Sempre sugerimos que as empresas tenham um programa de diversidade e inclusão. Criar grupos de afinidade soltos não parece oferecer resultados e nem parece muito respeitoso com as pessoas e a causa. Grupos ajudam bastante a reunir indivíduos que contribuam para que a empresa melhore o relacionamento com o segmento da população em foco e por isso é importante que estejam articulados a outras instâncias para que sejam efetivamente ouvidos em suas contribuições.
Mesmo sem aderir ao Fórum, é possível utilizar todo o material que está disponível no site. Lá, temos os 10 compromissos, os indicadores de profundidade (para um diagnóstico da empresa no tema) e indicativos de ação (para a elaboração de planos de ação no tema dos direitos LGBTI+ na gestão empresarial). Há também manuais que podem ser muito úteis.
MM360 – Qual contribuição efetiva das lideranças nesta frente de atuação?
O Fórum apostou no engajamento da alta liderança e dos executivos. A liderança quer e pode contribuir, mas precisava de um espaço ou plataforma para expressar compromisso com os direitos LGBTI+ e se desenvolver no entendimento do tema. A liderança pode fazer a diferença no aprimoramento das práticas de gestão para termos empresas sintonizadas com o século XXI, no qual o tema da diversidade sexual está colocado como algo central para as mudanças que estamos vivenciando.
MM360 – Como uma empresa pode se posicionar em relação a essa frente tanto interna quanto externamente?
Vejo as empresas signatárias do Fórum se posicionado muito bem, incluindo a questão LGBTI+ como respeito a ser praticado com todas as pessoas. Elas dão voz a seus colaboradores LGBTI+ e aliados para expressar que estão construindo ambientes e relacionamentos inclusivos, que é prática da empresa respeitar esse grupo e que isso faz parte de seus valores, de sua identidade.
É um tom adequado para as empresas, sem “oba-oba”, posturas oportunistas que não se sustentam depois com críticas.
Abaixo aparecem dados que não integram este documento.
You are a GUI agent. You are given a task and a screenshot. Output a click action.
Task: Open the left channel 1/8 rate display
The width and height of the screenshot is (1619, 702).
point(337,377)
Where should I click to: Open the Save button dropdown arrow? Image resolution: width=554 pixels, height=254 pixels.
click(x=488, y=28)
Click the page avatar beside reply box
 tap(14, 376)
Por isso escutamos a presidência das organizações e elas falam com muita naturalidade do tema no sentido de mostrar interna ou externamente que estranho seria desconsiderar as pessoas LGBTI+ como sujeitas de direitos. No Fórum, temos como propósito colocar em prática o que está dito no artigo 1º da Declaração Universal dos Direitos Humanos: “todas as pessoas nascem livres e iguais em dignidade e direitos”.
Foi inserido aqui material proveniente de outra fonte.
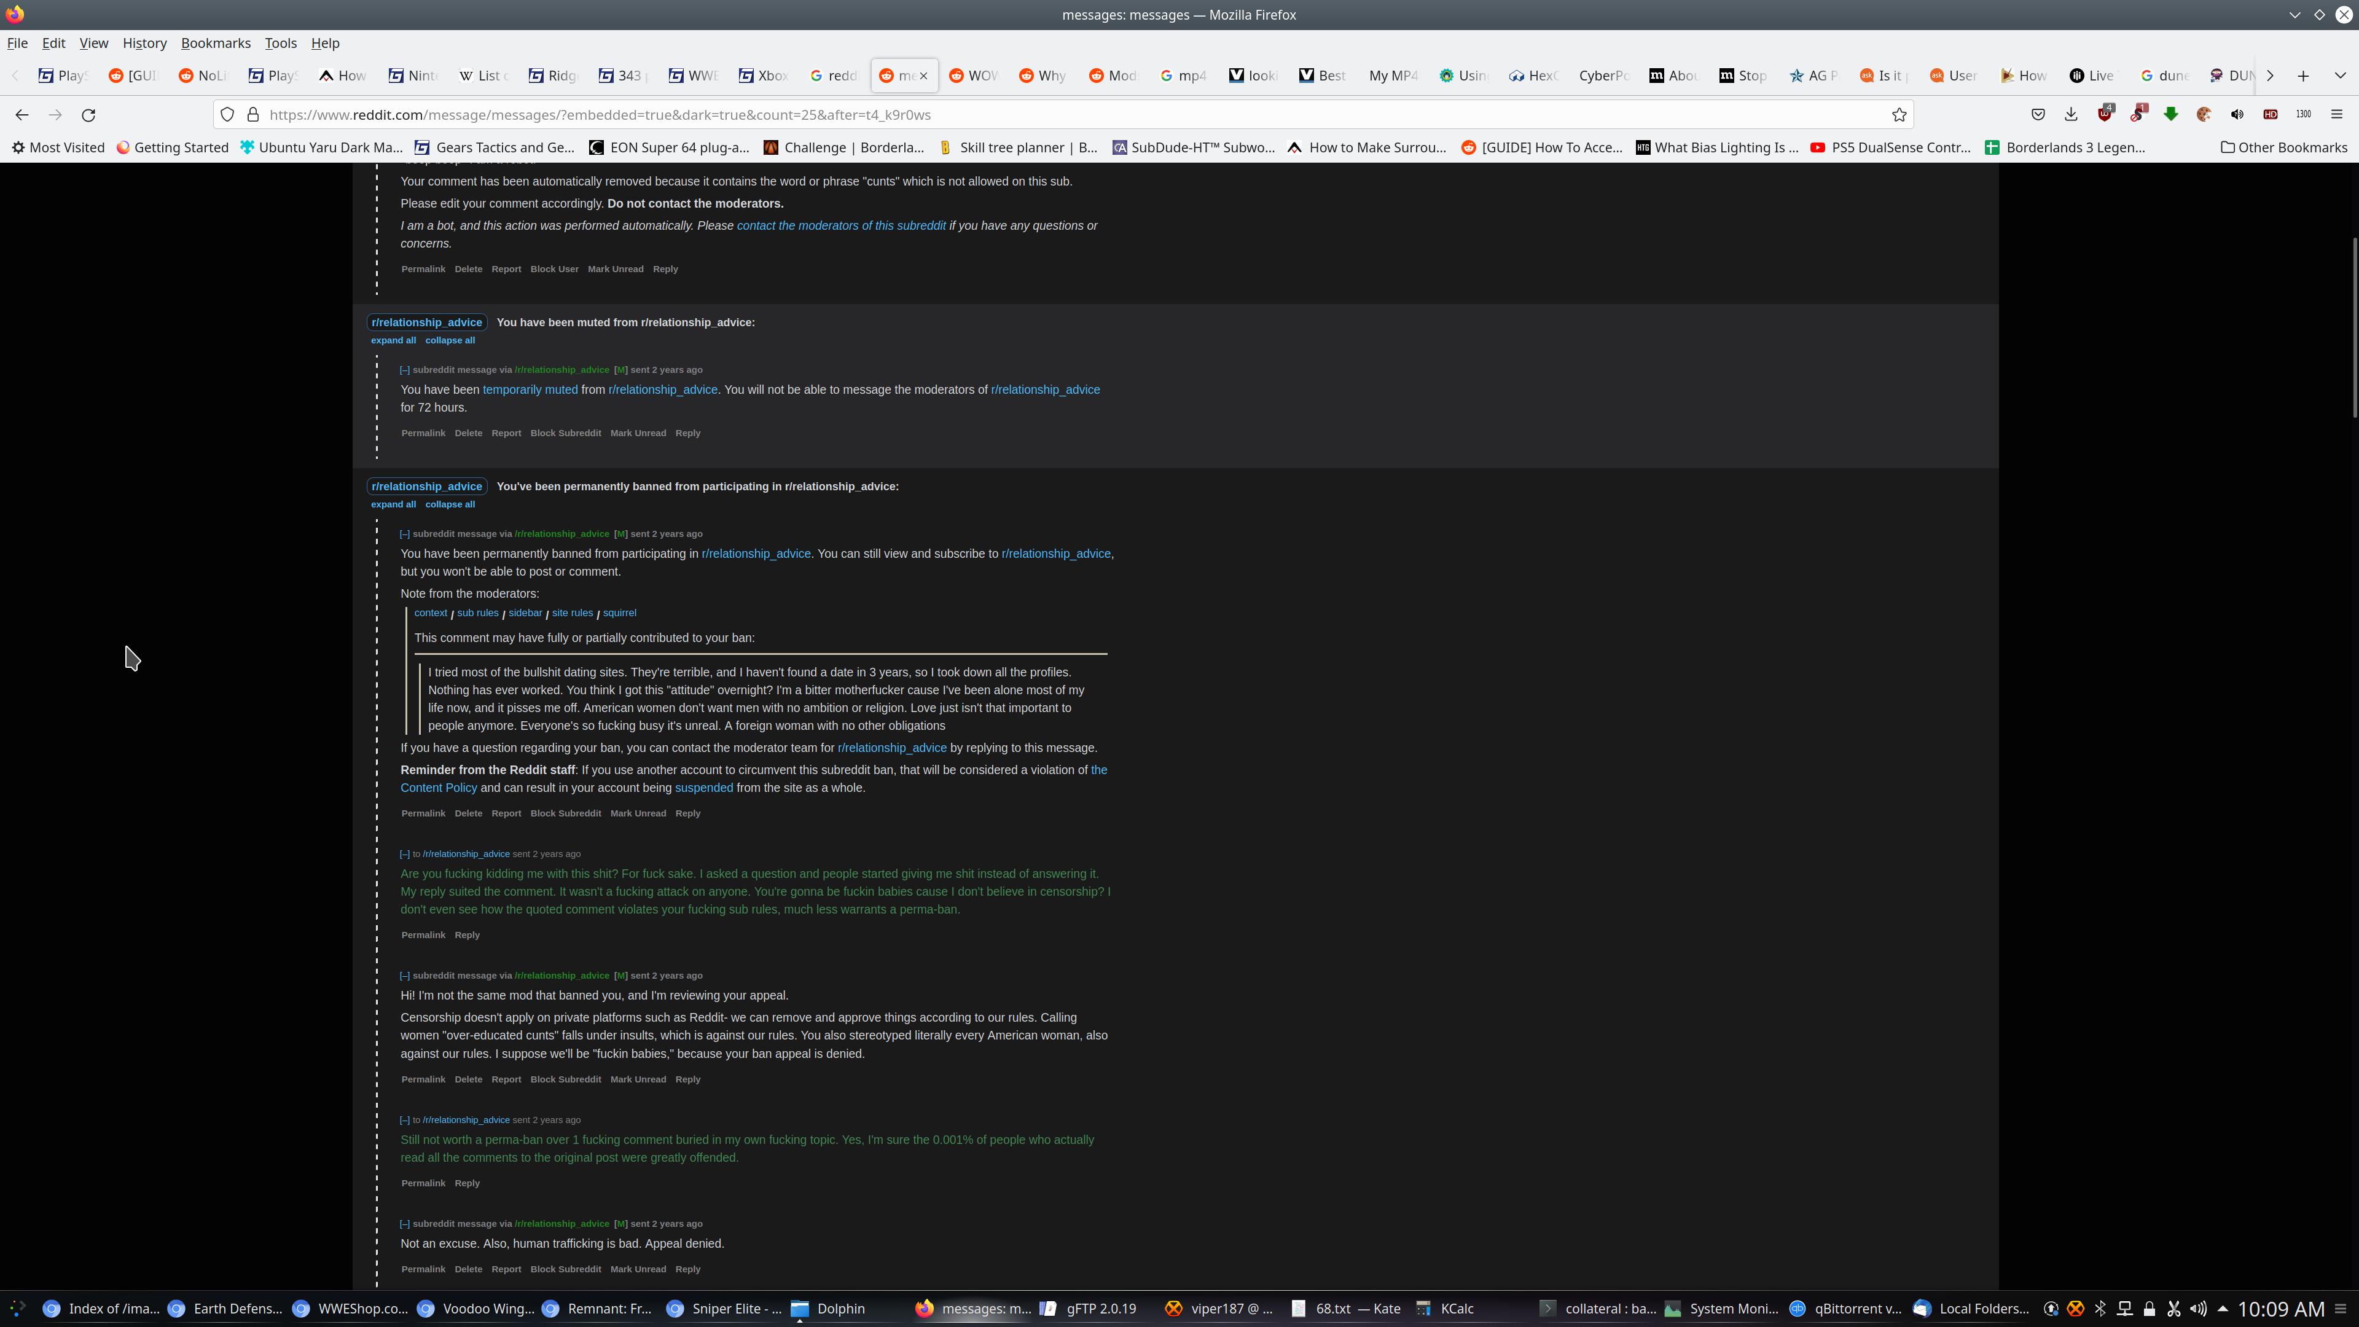Viewport: 2359px width, 1327px height.
Task: Collapse the 'Appeal denied' mod message
Action: coord(405,1224)
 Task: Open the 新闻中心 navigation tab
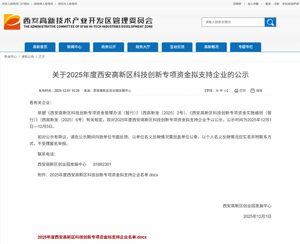74,47
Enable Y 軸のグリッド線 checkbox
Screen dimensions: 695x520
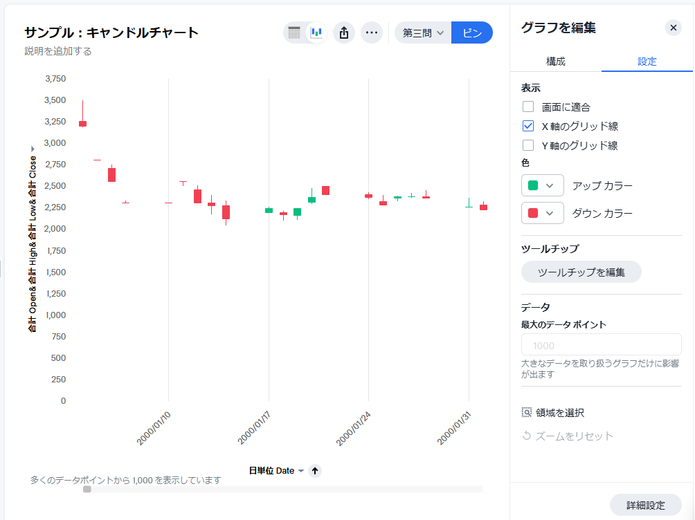coord(528,145)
MM360 – Quais direitos e resultados já conquistados que são importantes listar? E quais ainda precisamos conquistar?
Os direitos LGBTI+ estão inseridos de forma transversal na Lei Maria da Penha, na Lei Brasileira da Inclusão da pessoa com deficiência, no Estatuto da Juventude ou, genericamente, na própria Constituição, no Estatuto da Criança e do Adolescente, por exemplo. É uma questão da visibilidade para isso, para que os direitos sejam efetivamente promovidos e garantidos.
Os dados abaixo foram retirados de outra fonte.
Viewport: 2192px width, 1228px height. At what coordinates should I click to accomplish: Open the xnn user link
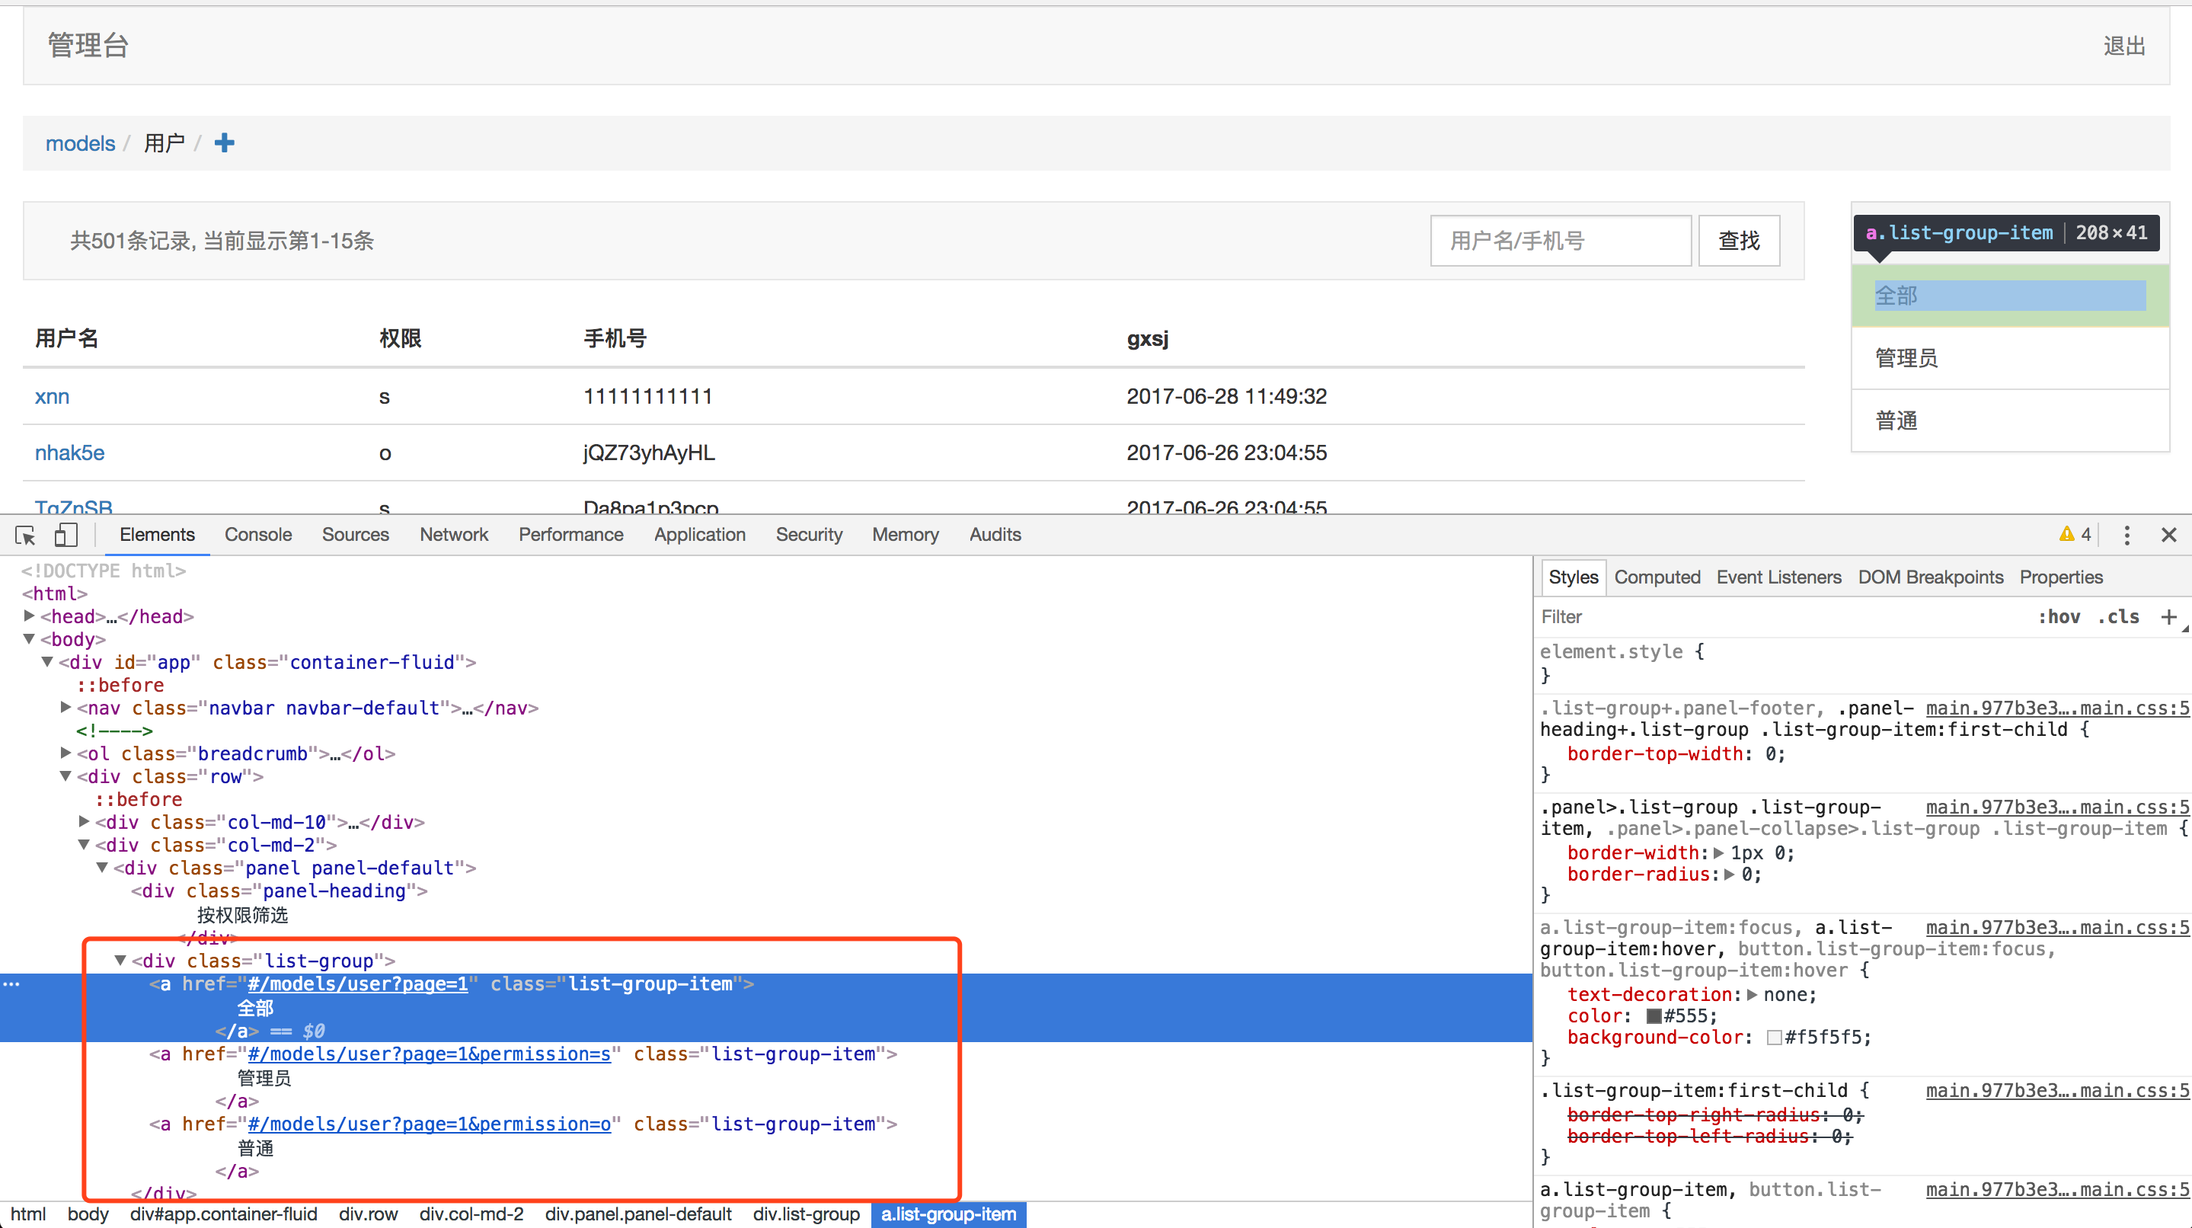pyautogui.click(x=52, y=397)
Por decisão do STF, temos a questão do casamento civil que, aliás, foi um dos temas importantes na criação do Fórum. Havia empresas que, mesmo depois do casamento civil, ainda diziam que voluntariamente ofereciam planos de saúde para casais do mesmo sexo.
Não é mais questão de escolha, mas uma obrigação. Assim também a questão da adoção, dos filhos, da inclusão da prática de violências LGBTI+fóbicas como crime, nome social, processos transexualizador, proibição da “cura gay”, o ensino sobre diversidade sexual, a retirada de restrição para doação de sangue, entre outros, são conquistas que impactam a gestão empresarial e ajudam no posicionamento das empresas. Elas possuem um papel importante para garantir que as conquistas, que promovem direitos iguais, sejam colocadas em prática. Isso passa por pessoas, lideranças e colaboradores em geral, que compreendem seu papel para termos um mercado corporativo mais sustentável em um mundo sustentável.